And Bella Sang with Us – Raw Emotion, Splendid Music, Serious Issues

And Bella Sang with Us is a play about the first women police officers in Canada. Set in Vancouver in 1912, these two women: Constable Harris, played by Leanna Brodie, and Constable Miller, played by Sarah Louise Turner, try and make it in the “men’s” world of policing. This is a serious drama that authentically portrays some of the issues that the city still grapples with today. With raw emotion, splendid music, and uncomfortable issues, And Bella Sang with Us is an intriguing fictional history of Vancouver.

Directed by Sarah Rodgers, And Bella Sang with Us is performed without the actors directly using any props. Instead actors who are not in the scene stand on the sidelines using props to make sound effects while the playing actors mime out what they are doing. While the timing of such mime-ing is very impressive, it was confusing as an audience member to determine what kind of object an actor was supposed to have in their hand and to remember what it was. It was confusing to watch, since the stage was not all that big, to try and figure out why there was an actor in the corner making sounds that did not seem to be connected with the scene. While this style of performance is interesting, it was, at first, unclear what was happening.

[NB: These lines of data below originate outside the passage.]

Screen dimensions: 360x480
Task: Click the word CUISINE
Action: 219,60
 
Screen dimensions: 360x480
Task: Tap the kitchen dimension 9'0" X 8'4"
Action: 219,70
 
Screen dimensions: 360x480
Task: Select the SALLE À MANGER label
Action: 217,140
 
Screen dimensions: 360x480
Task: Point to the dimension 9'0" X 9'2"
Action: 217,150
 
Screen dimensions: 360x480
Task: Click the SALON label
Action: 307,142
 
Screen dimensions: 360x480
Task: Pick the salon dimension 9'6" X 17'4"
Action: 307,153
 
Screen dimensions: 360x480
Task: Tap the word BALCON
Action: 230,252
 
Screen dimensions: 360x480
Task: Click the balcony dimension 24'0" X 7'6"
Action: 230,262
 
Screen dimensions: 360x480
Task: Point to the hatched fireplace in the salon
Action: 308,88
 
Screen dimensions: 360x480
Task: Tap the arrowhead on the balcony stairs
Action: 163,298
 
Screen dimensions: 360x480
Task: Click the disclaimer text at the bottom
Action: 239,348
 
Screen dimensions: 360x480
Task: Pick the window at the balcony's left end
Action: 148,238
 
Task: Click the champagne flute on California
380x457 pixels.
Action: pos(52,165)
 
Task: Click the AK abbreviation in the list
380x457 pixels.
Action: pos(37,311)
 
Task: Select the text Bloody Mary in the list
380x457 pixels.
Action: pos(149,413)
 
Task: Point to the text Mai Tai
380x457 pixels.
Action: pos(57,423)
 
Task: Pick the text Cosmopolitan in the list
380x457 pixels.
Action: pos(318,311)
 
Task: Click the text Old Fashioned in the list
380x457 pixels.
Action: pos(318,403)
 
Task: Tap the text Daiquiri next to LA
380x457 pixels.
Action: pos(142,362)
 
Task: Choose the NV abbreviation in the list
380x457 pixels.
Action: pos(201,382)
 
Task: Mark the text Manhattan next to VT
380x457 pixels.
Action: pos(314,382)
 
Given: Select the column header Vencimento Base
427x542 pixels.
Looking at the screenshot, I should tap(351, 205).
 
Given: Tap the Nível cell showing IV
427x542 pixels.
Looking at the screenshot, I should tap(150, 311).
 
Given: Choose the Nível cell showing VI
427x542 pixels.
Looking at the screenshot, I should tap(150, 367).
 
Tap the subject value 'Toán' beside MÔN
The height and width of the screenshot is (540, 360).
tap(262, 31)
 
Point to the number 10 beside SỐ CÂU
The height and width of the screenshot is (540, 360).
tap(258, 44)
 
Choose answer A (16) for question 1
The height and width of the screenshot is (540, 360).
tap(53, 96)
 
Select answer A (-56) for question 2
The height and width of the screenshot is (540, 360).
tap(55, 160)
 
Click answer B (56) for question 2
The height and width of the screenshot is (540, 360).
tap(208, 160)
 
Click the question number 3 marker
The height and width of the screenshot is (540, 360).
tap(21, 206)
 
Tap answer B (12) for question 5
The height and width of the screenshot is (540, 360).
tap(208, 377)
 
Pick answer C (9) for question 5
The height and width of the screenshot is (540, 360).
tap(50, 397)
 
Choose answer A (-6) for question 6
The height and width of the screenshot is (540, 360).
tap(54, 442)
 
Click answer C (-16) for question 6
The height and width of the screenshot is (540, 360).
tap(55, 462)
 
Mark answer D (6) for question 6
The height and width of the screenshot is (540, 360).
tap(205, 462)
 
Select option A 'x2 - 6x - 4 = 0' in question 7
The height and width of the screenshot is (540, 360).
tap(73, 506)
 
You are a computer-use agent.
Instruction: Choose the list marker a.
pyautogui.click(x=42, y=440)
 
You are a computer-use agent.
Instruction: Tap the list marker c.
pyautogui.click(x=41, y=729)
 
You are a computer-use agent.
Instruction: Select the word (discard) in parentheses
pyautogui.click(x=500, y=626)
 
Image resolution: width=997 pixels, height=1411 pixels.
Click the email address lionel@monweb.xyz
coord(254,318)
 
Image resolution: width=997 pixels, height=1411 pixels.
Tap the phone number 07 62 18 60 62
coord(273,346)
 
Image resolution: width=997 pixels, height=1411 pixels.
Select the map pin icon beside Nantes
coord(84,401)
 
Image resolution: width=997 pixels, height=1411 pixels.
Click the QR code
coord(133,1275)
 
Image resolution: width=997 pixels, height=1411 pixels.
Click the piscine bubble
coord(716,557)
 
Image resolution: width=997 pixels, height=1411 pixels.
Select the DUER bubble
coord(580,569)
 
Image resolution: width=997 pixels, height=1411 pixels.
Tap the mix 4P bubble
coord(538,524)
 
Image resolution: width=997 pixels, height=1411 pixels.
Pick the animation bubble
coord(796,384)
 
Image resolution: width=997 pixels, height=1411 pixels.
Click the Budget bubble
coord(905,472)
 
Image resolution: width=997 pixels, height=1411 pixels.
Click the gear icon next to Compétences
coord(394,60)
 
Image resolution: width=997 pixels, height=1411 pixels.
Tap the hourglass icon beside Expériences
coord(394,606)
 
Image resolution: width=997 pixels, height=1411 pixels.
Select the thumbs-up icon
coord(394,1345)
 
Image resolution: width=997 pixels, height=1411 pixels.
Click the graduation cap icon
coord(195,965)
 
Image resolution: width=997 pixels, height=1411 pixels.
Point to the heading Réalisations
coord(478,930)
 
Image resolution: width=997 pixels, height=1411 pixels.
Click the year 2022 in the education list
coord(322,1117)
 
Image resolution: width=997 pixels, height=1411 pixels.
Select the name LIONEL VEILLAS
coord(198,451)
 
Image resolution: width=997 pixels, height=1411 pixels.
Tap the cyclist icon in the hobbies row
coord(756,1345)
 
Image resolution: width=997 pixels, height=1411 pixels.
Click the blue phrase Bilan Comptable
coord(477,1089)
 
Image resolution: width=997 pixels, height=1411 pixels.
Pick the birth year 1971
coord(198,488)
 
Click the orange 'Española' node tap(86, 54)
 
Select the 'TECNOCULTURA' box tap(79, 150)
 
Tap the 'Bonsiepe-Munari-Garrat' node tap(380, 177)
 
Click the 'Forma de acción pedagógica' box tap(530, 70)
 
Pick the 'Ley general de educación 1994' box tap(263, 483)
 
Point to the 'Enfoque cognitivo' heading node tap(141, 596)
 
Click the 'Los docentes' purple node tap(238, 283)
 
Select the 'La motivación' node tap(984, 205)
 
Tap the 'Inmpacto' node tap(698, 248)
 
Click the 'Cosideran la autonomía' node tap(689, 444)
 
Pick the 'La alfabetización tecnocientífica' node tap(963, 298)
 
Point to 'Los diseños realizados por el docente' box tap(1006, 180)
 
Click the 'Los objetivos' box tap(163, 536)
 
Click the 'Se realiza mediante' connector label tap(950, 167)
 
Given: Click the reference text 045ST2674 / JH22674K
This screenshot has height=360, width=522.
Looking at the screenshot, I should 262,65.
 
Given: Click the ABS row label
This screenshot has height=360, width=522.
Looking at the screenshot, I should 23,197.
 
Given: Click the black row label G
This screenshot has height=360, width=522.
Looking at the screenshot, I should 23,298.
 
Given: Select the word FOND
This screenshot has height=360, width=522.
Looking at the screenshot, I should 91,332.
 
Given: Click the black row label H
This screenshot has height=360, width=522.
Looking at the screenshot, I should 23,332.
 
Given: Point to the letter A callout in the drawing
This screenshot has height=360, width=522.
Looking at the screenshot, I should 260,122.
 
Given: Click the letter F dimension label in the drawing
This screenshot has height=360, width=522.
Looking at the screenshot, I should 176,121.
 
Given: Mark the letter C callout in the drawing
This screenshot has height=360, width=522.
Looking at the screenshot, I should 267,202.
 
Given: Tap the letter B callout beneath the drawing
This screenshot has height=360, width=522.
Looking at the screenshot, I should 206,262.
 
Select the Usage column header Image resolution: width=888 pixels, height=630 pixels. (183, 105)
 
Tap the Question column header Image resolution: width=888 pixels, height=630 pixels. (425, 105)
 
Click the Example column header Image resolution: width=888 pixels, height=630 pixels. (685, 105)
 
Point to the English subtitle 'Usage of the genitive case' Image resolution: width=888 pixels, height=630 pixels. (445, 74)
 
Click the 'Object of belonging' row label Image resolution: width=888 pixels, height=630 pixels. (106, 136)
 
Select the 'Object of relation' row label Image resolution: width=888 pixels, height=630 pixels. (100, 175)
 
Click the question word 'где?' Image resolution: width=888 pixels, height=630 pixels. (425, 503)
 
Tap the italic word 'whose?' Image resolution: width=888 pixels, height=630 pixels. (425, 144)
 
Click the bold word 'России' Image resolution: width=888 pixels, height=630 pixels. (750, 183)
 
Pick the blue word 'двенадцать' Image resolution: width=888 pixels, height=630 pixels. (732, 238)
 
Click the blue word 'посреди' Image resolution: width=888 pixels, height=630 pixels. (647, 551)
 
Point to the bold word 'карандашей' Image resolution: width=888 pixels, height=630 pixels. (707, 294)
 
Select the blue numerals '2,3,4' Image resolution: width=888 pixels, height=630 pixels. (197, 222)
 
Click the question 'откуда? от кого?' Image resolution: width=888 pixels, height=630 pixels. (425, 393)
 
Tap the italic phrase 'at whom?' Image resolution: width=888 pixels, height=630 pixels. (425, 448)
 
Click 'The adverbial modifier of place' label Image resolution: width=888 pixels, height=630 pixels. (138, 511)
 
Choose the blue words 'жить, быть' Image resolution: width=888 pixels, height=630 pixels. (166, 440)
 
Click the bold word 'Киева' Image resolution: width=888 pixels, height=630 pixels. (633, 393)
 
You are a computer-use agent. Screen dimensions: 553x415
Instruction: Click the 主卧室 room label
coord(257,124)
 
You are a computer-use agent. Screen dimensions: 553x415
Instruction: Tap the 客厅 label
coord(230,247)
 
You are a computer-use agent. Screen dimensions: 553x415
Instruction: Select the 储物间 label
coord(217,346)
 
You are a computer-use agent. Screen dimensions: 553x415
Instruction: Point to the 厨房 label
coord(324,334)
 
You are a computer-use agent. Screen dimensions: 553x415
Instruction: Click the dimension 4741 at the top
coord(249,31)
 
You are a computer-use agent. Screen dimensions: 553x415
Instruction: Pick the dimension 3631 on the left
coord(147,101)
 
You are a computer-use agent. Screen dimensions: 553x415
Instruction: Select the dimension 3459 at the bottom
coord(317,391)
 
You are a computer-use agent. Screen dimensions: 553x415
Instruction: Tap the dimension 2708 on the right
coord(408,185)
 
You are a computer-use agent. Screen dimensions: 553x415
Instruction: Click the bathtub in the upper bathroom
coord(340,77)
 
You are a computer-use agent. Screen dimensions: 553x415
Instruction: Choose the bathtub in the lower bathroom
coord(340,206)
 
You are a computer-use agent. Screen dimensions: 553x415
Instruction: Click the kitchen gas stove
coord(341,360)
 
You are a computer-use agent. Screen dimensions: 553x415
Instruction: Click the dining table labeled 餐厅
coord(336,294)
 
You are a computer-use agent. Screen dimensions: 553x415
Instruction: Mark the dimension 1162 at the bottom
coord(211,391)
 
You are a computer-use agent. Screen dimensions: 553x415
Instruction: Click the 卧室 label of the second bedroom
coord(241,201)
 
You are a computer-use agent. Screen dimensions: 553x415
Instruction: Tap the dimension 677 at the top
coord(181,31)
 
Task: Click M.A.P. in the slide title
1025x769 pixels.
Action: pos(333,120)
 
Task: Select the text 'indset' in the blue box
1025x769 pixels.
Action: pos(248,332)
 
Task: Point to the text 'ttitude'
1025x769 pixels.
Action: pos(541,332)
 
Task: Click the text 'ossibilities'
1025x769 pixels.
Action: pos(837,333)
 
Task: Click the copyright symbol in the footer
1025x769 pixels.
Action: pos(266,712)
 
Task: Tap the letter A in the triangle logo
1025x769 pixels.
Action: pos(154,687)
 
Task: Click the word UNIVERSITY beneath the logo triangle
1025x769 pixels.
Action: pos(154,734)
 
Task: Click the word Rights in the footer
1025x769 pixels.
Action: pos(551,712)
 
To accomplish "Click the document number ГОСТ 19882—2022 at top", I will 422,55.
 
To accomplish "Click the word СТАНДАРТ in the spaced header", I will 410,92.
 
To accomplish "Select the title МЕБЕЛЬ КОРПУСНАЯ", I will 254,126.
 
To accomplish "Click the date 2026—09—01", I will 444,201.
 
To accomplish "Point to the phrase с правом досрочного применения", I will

With the exception of the two main ladies, each actor played several different parts in this show, by donning different costumes. This was also unclear and I believe more contrasting costumes could have been put to use as it was difficult to tell who the actor was supposed to be portraying in any particular scene.

Besides some ambiguity on the part of the production, the overall plot was fascinating and exciting: these women chase bad guys, sleuth around Chinatown and sing! They meet some interesting characters who are in for criminal acts, but Constable Miller is unconvinced that they are all bad and thinks they are in need of assistance rather than punishment. A lady-brute that is only calmed by love songs and a young prostitute teach the new police officers about their lives and reality in Vancouver’s Chinatown in 1912. Sarah Louise Turner does an excellent portrayal of Constable Miller as the wide-eyed and innocent do-gooder, and Leanna Brodie comes into her role as the world-worn, street-wise fighter, Constable Harris, more towards the end of the play. From rough beginnings these two characters learn to trust and rely on each other through their ordeals.